Recopiez mot pour mot, s'il vous plaît, le passage de l'extrait sur les moralistes français qui commence aux mots « Le salon n’est » et s'arrête après « la Bruyère, Vauvenargues. ».

__Extrait à lire__
▼

Le salon n’est autre que l’œuvre que nous allons visiter ensemble : les Moralistes français, par M. Prévost-Paradol. Les médaillons portent, en lettres d’or, sur leurs cadres noirs, les noms de Montaigne, la Boétie, Pascal, la Rochefoucauld, la Bruyère, Vauvenargues.

Je vais de médaillon en médaillon. Chacun de ces visages me retient longtemps, éveillant dans ma tête un monde de réflexions. Je songe que la sagesse française est là, la sagesse officielle et dûment reconnue. Un frisson me glace à la pensée de tant de folie. Quel est le septième moraliste qui viendra juger ceux-ci et les convaincre de néant ? Ils sont là, indifférents ou passionnés, simplement curieux des misères de Dieu et des hommes, ou secoués eux-mêmes par les horreurs de la vie ; ils nous ont regardé passer, nous tous qui vivons de l’existence commune, nous jetant des paroles de dédain ou d’amitié ; et, avec leur immense talent, ils n’ont réussi qu’à se montrer nos dignes frères. La vérité n’a pas fait un pas, leurs œuvres ne sont que de brillantes théories, de beaux morceaux de style qui tiennent en joie les lettrés. L’humanité, dans ces hommes exceptionnels, semble se révolter contre son ignorance ; les autres hommes font galerie et regardent les transports de ces fous qui se fâchent de ne pas comprendre ; puis, tout s’apaise, personne n’a compris, et cependant un nouveau venu risquera demain ses os sur la place publique et se donnera en spectacle à la foule.

▲

__Données enregistrées__
▼

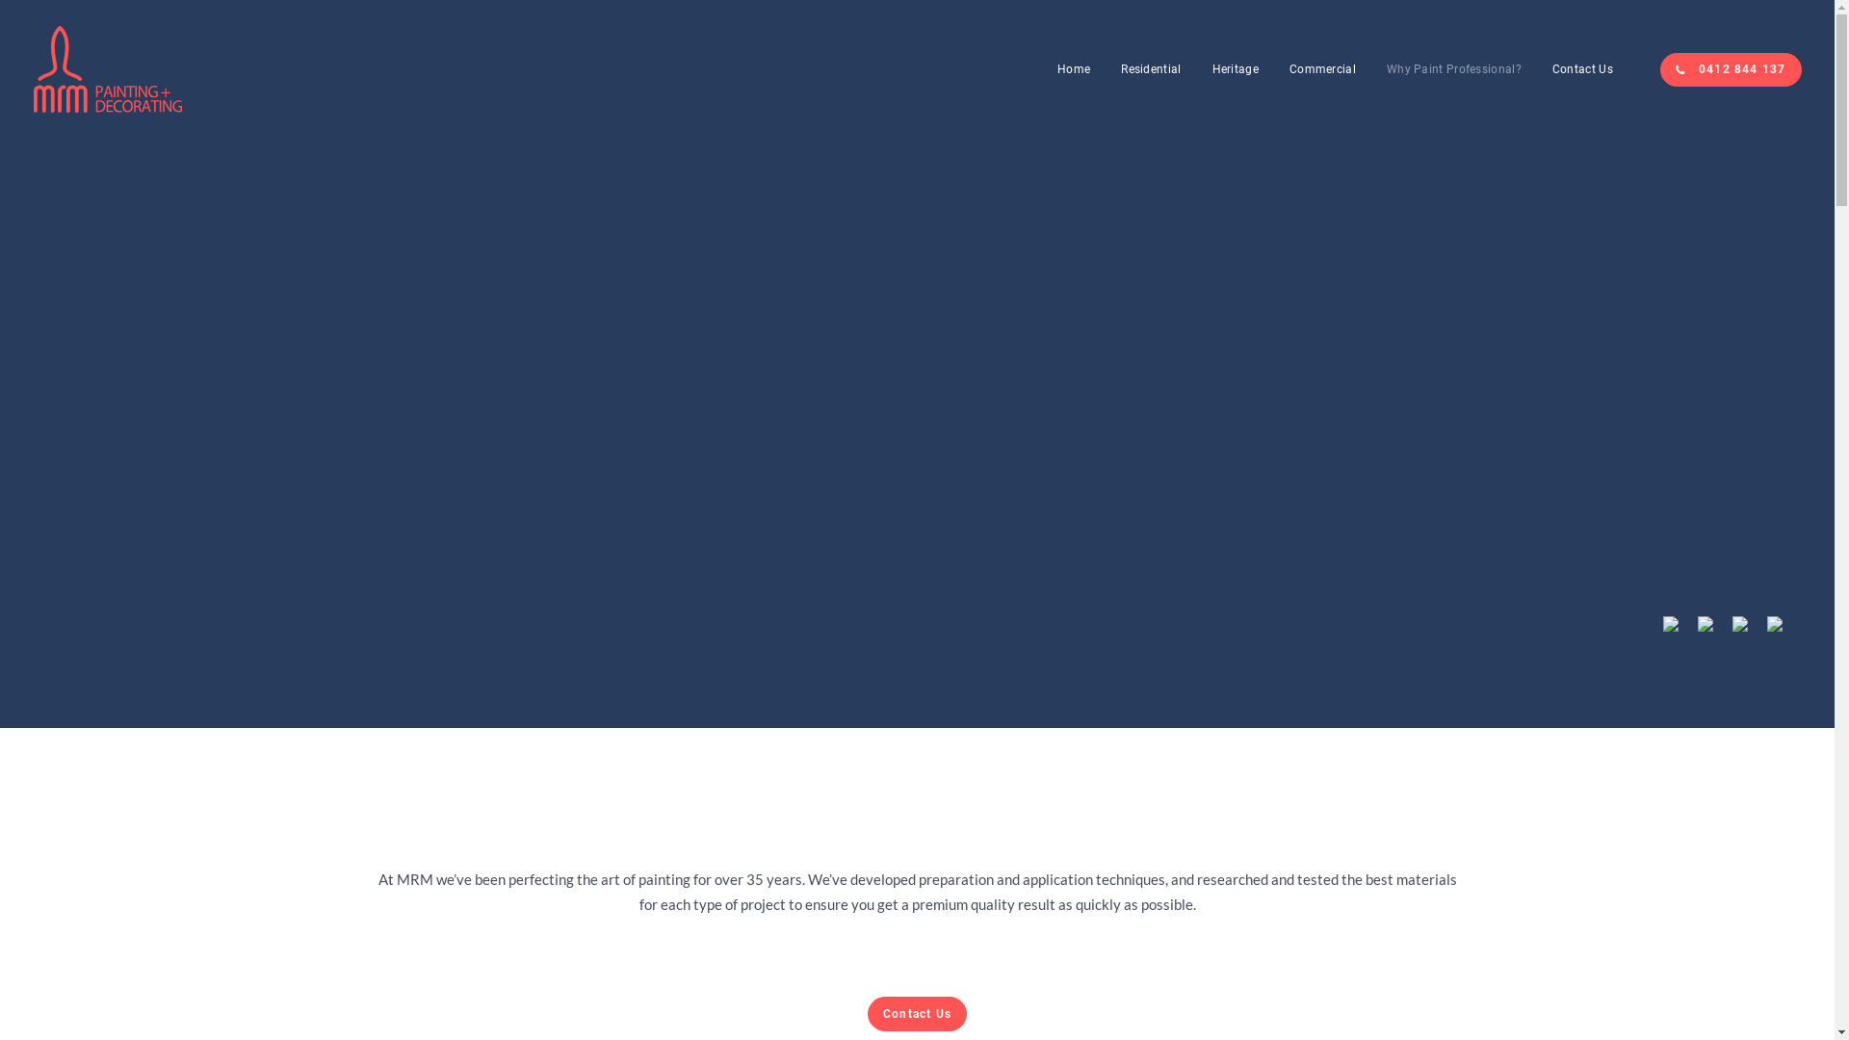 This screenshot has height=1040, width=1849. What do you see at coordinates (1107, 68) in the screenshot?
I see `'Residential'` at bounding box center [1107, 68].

▲

__Réponse attendue__
Le salon n’est autre que l’œuvre que nous allons visiter ensemble : les Moralistes français, par M. Prévost-Paradol. Les médaillons portent, en lettres d’or, sur leurs cadres noirs, les noms de Montaigne, la Boétie, Pascal, la Rochefoucauld, la Bruyère, Vauvenargues.